West destroying global economic system – Putin

Many nations, however, want to work for all of mankind, not for the wealthy few, the Russian president has said

Western countries are destroying the existing framework of global economic relations that they helped to build in the first place, Russian President Vladimir Putin said on Tuesday, adding that many countries are opposed to this.

Speaking at the plenary session of the Eastern Economic Forum in Vladivostok, Putin stated that the landscape of the international economy is changing in part because “some countries, primarily Western nations, are destroying the system of financial, trade, and economic relations with their own hands.”

However, this destructive activity coincided with the expansion of “real business cooperation,” involving many nations around the world that resist any external pressure and pursue their own national interests, Putin said.

“They prioritize not temporary political events, but the promotion of their own projects… that bring direct and long-term benefits to their populations,” Putin said, adding that this leads to the emergence of a new international model “shaped not by Western standards [and] catering to the selected ‘golden billion,’ but all of humanity… and the developing multipolar world.”

Putin’s comments come after Russian Foreign Minister Sergey Lavrov said earlier this month that the BRICS economic group – which recently announced an unprecedented expansion – and the Shanghai Cooperation Organization (SCO) are gaining more international clout as many nations seek to bypass Western-dominated international institutions that fail to address their grievances. 

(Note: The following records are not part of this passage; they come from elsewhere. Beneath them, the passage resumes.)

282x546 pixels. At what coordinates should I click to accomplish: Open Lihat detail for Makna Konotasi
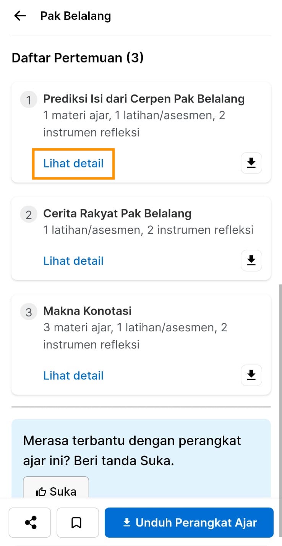click(x=73, y=376)
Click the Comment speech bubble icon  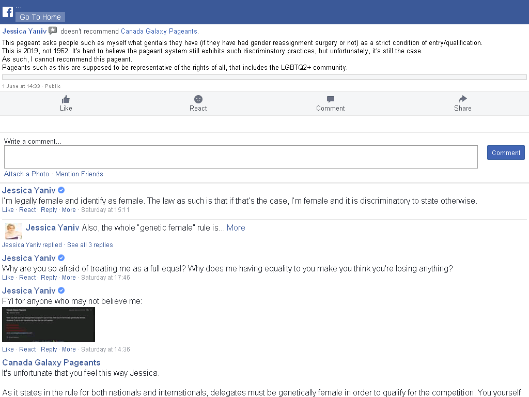click(331, 99)
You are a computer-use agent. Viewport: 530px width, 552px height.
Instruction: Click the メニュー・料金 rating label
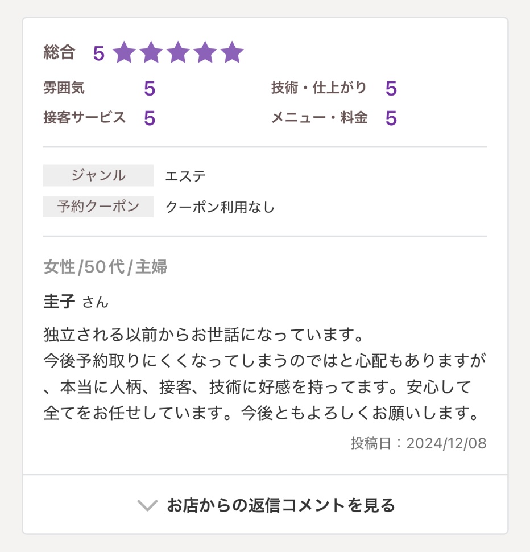(319, 118)
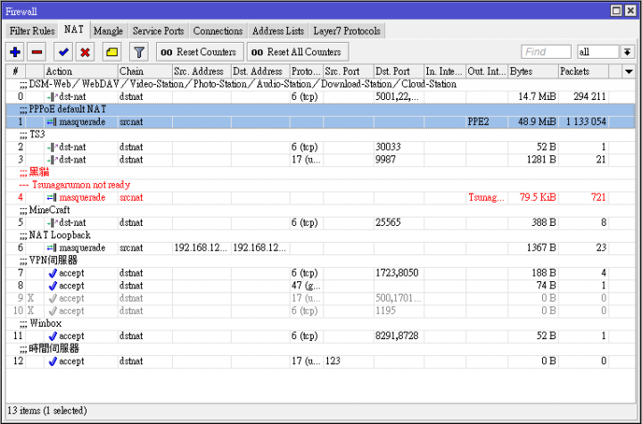642x424 pixels.
Task: Click the red minus remove rule icon
Action: coord(37,52)
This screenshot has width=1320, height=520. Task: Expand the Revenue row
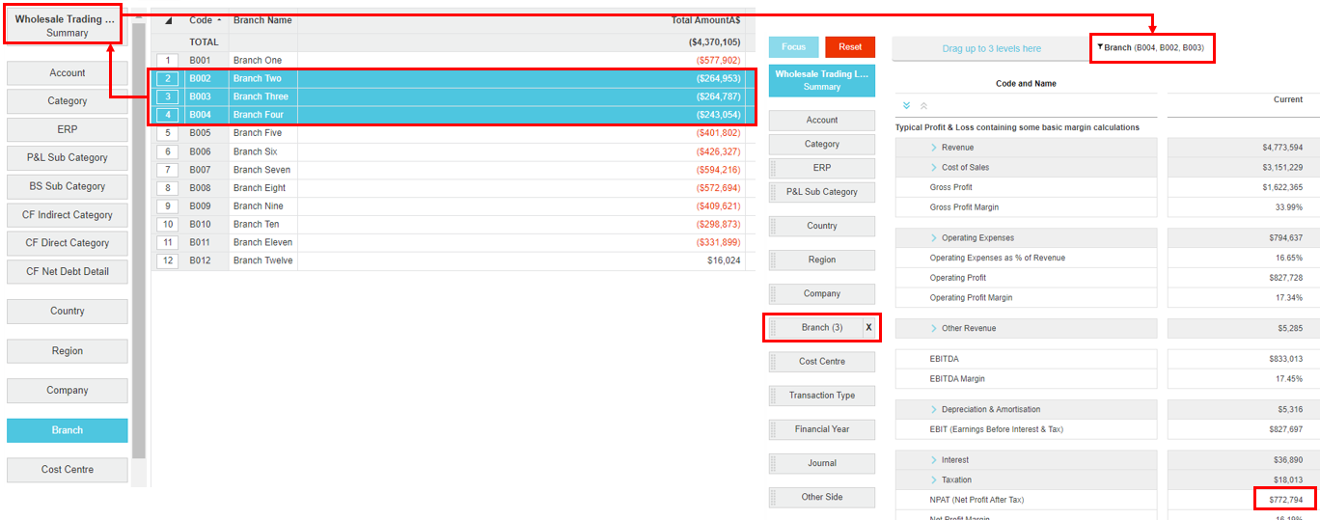934,148
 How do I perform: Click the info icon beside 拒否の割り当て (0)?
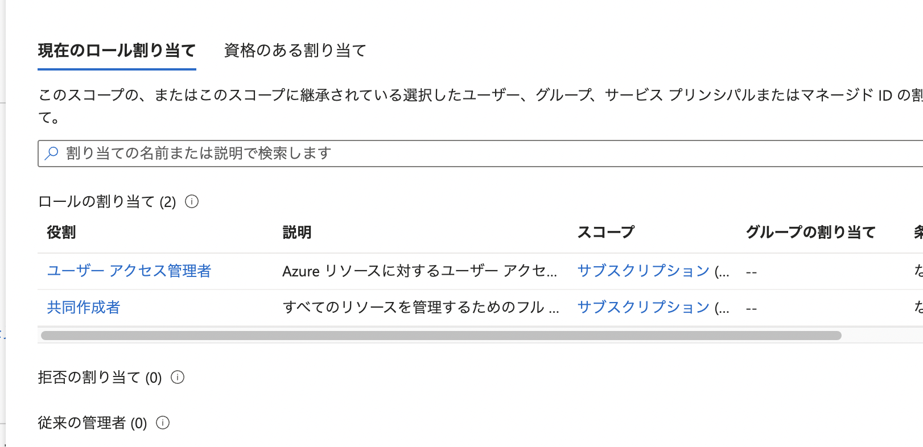(178, 376)
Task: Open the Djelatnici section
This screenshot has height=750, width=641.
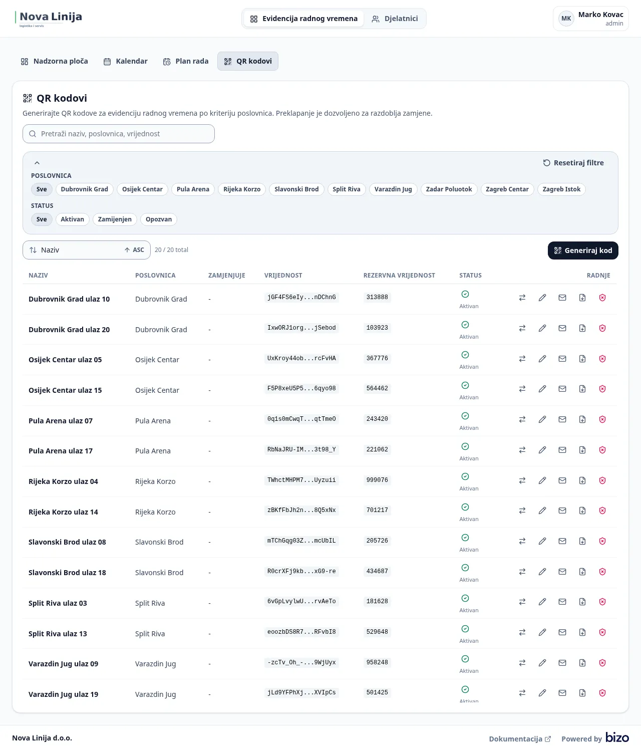Action: (395, 19)
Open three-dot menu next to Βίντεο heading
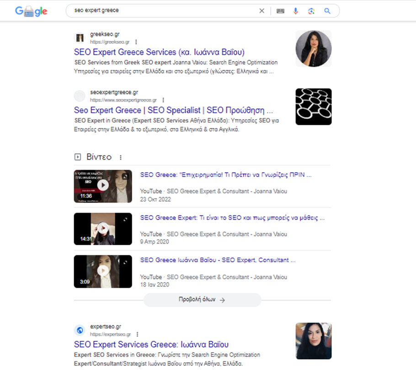Viewport: 416px width, 377px height. coord(121,157)

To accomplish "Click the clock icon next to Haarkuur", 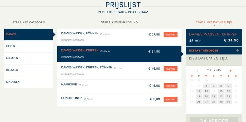I will coord(80,85).
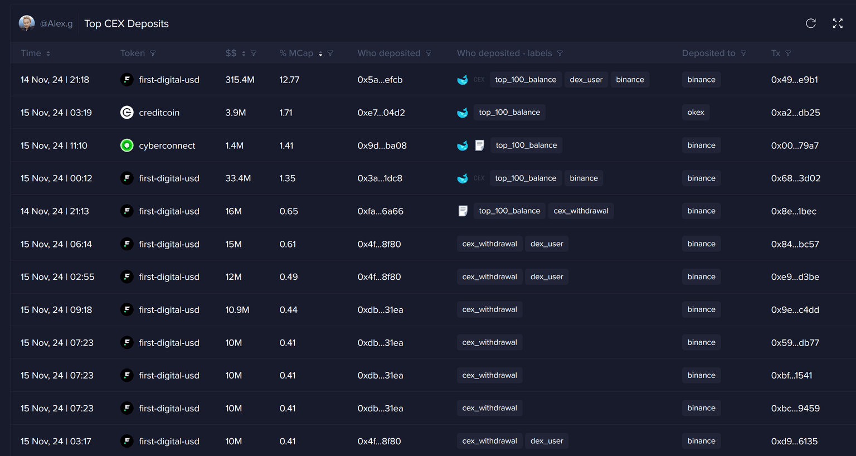The image size is (856, 456).
Task: Click the contract document icon in 0xfa...6a66 row
Action: click(463, 211)

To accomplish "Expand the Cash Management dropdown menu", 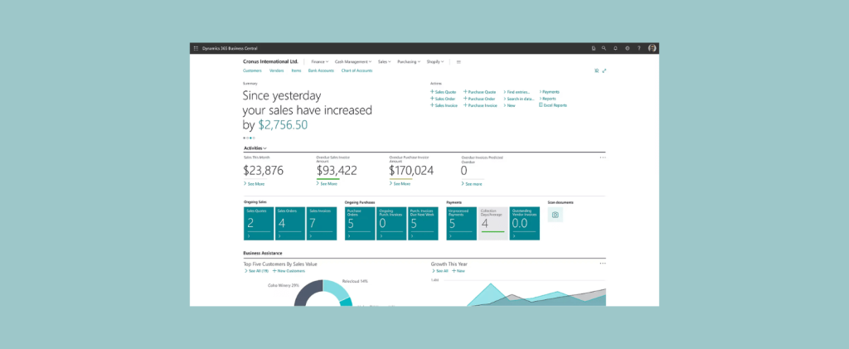I will [x=353, y=61].
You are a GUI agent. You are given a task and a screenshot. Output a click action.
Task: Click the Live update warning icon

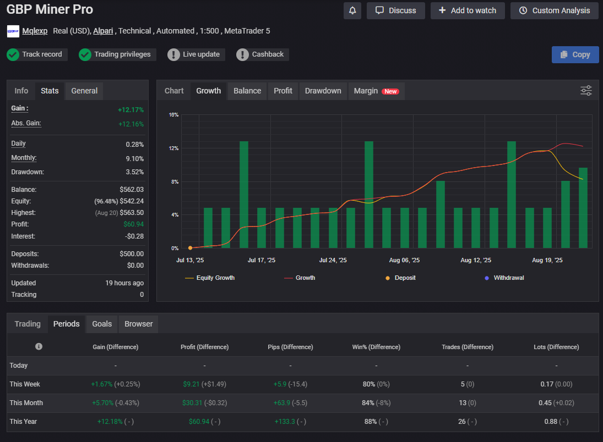(173, 54)
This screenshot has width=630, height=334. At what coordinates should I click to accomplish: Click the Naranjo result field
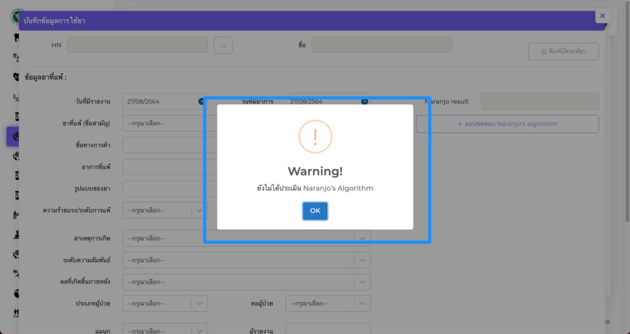point(540,101)
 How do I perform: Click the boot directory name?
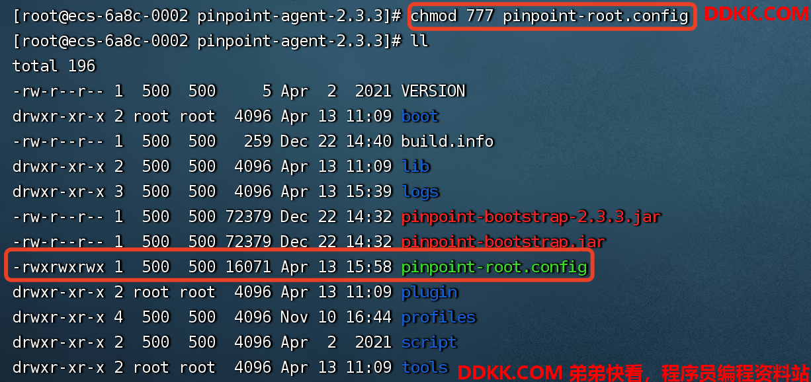click(x=420, y=116)
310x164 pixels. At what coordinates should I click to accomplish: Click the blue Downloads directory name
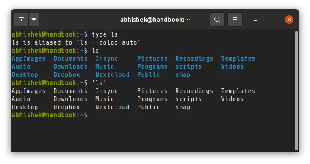pos(70,67)
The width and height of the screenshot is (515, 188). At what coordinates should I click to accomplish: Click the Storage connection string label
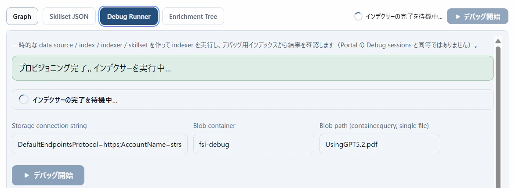pyautogui.click(x=49, y=126)
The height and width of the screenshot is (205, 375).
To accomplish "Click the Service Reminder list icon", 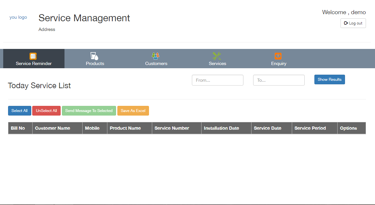I will point(33,56).
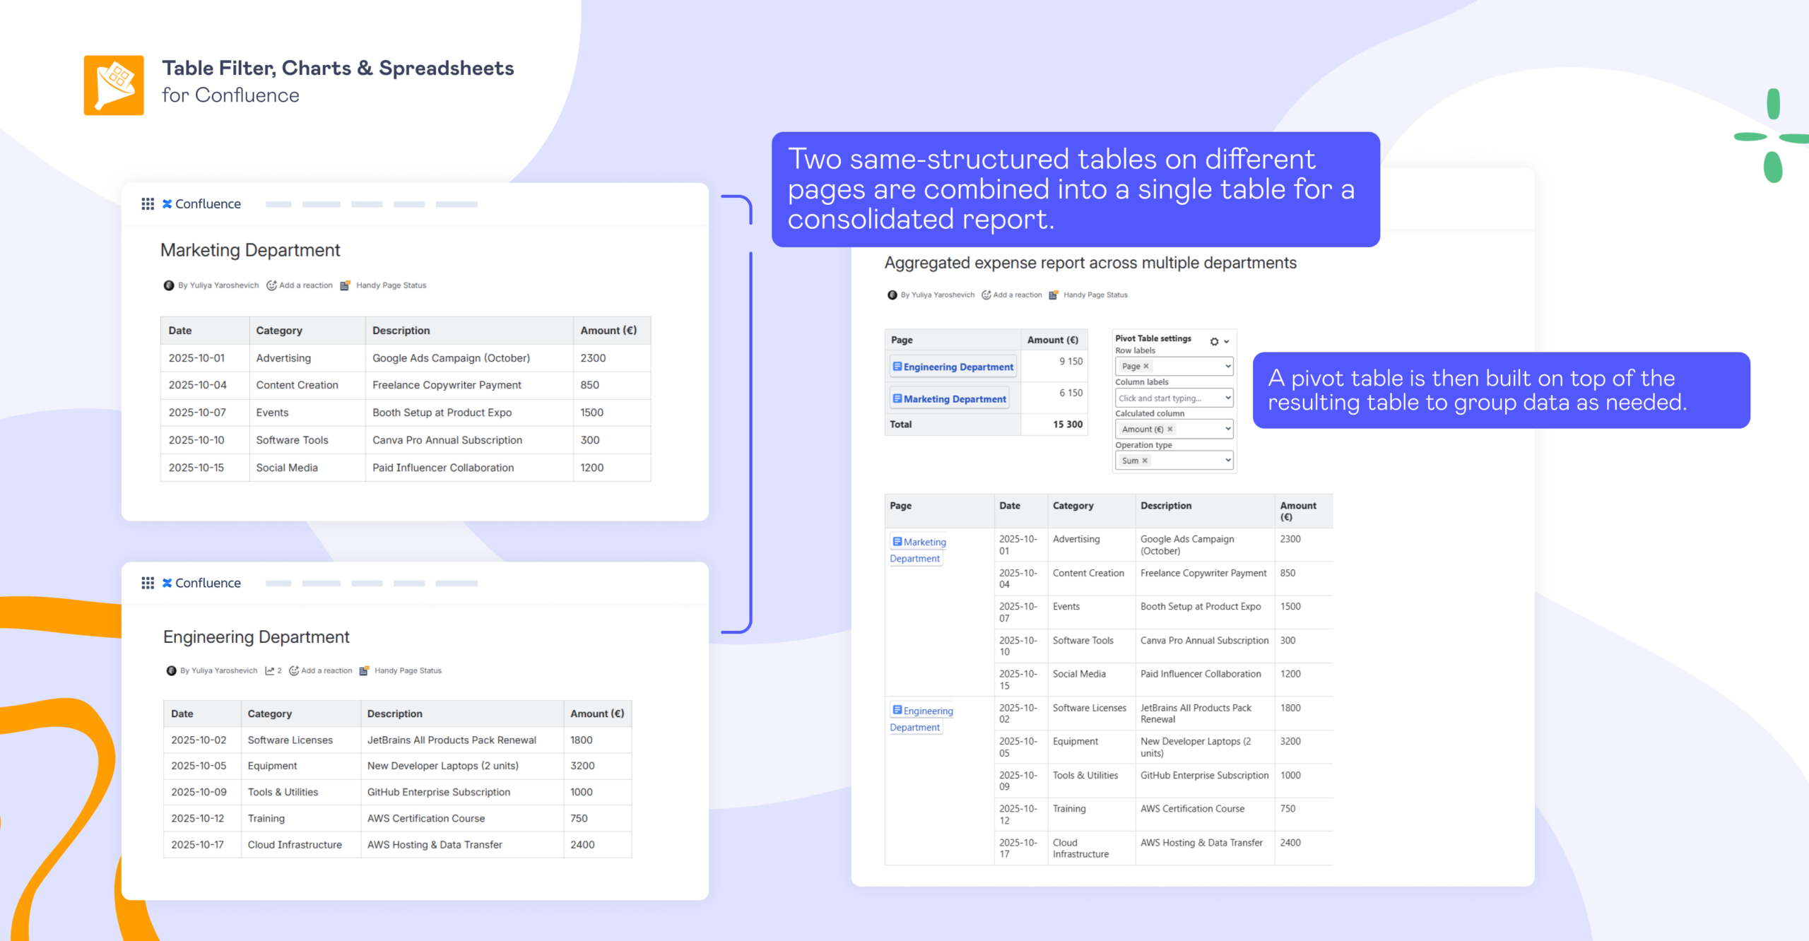Click the analytics views icon on Engineering page
The width and height of the screenshot is (1809, 941).
coord(270,670)
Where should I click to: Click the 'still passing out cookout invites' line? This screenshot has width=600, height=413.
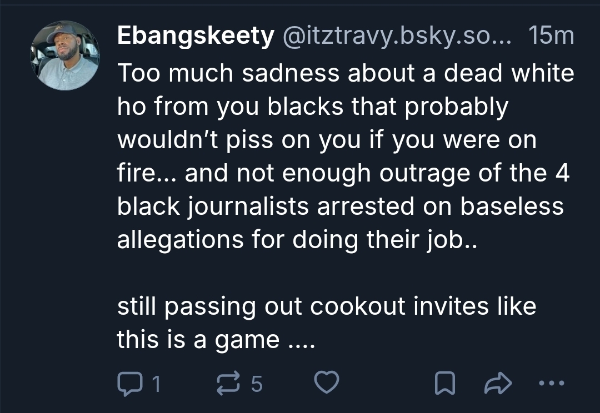click(327, 306)
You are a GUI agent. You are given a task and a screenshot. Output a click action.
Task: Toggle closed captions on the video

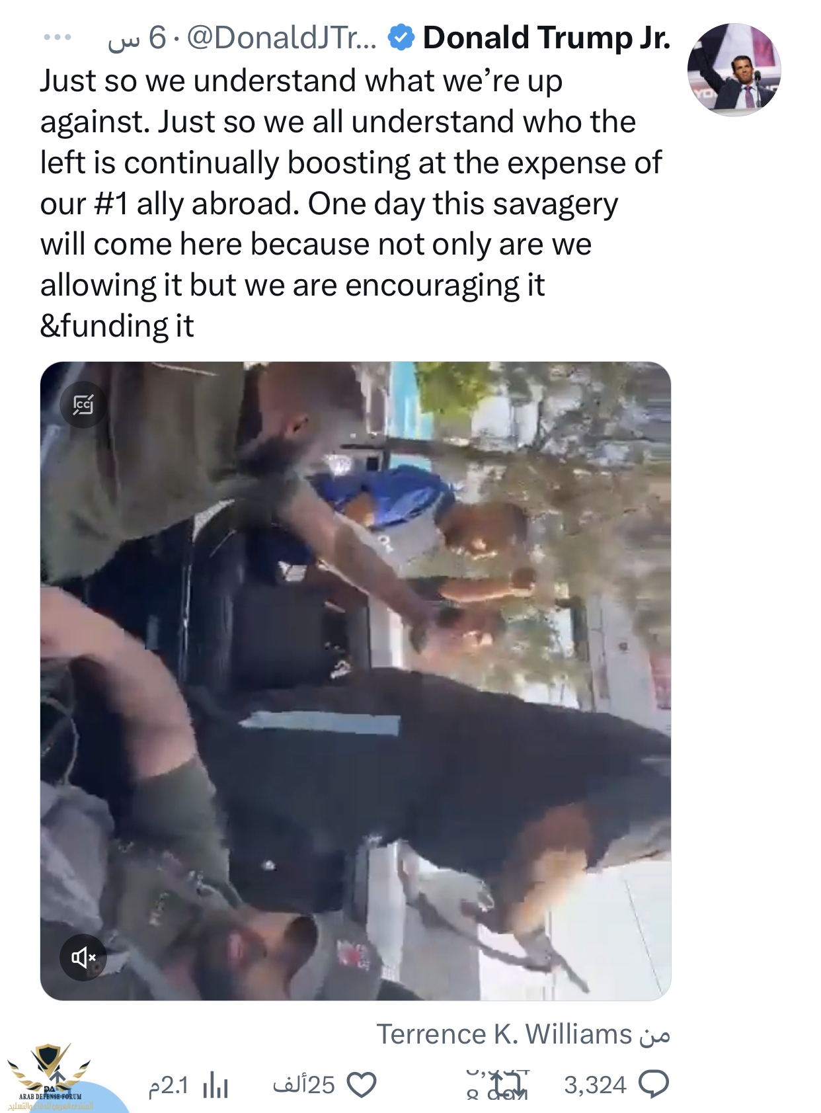click(83, 404)

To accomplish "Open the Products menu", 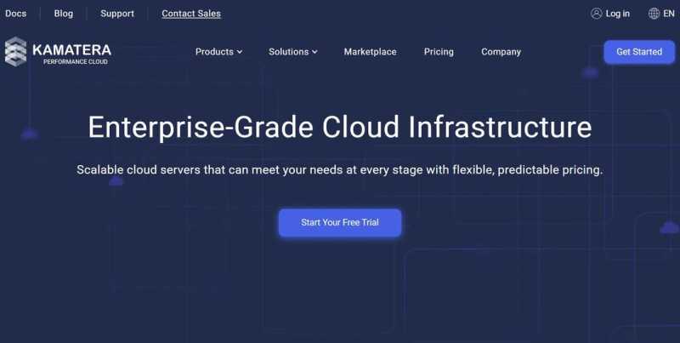I will tap(214, 52).
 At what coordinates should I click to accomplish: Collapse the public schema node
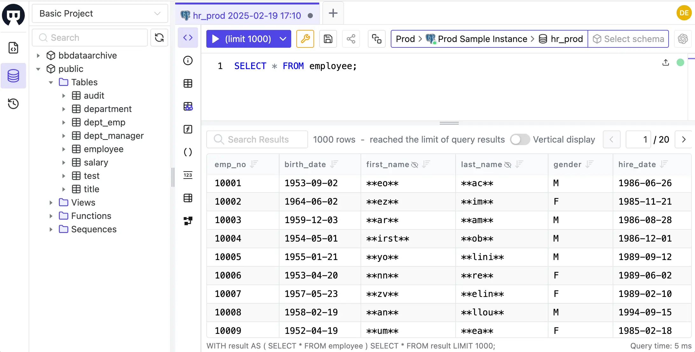tap(38, 69)
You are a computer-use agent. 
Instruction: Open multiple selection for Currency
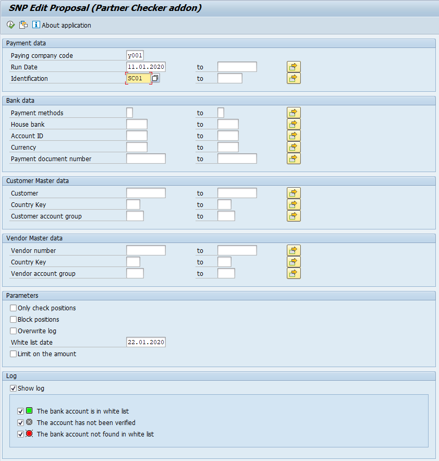[294, 147]
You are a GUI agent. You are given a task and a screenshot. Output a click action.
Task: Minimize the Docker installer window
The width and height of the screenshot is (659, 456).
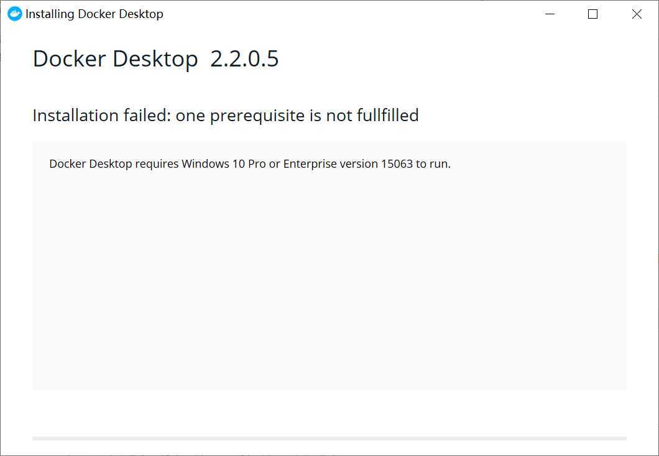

In June, he also estimated that one in four countries in the world is to some extent sanctioned by the US or European nations. According to Lavrov, this means that the West is using the global economy “as an instrument of coercion, blackmail, and punishment.”

Western countries imposed particularly harsh sanctions on Russia over the Ukraine conflict, including the freezing of Russian gold and foreign exchange reserves to the tune of around $600 billion, a move that Moscow condemned as “theft.”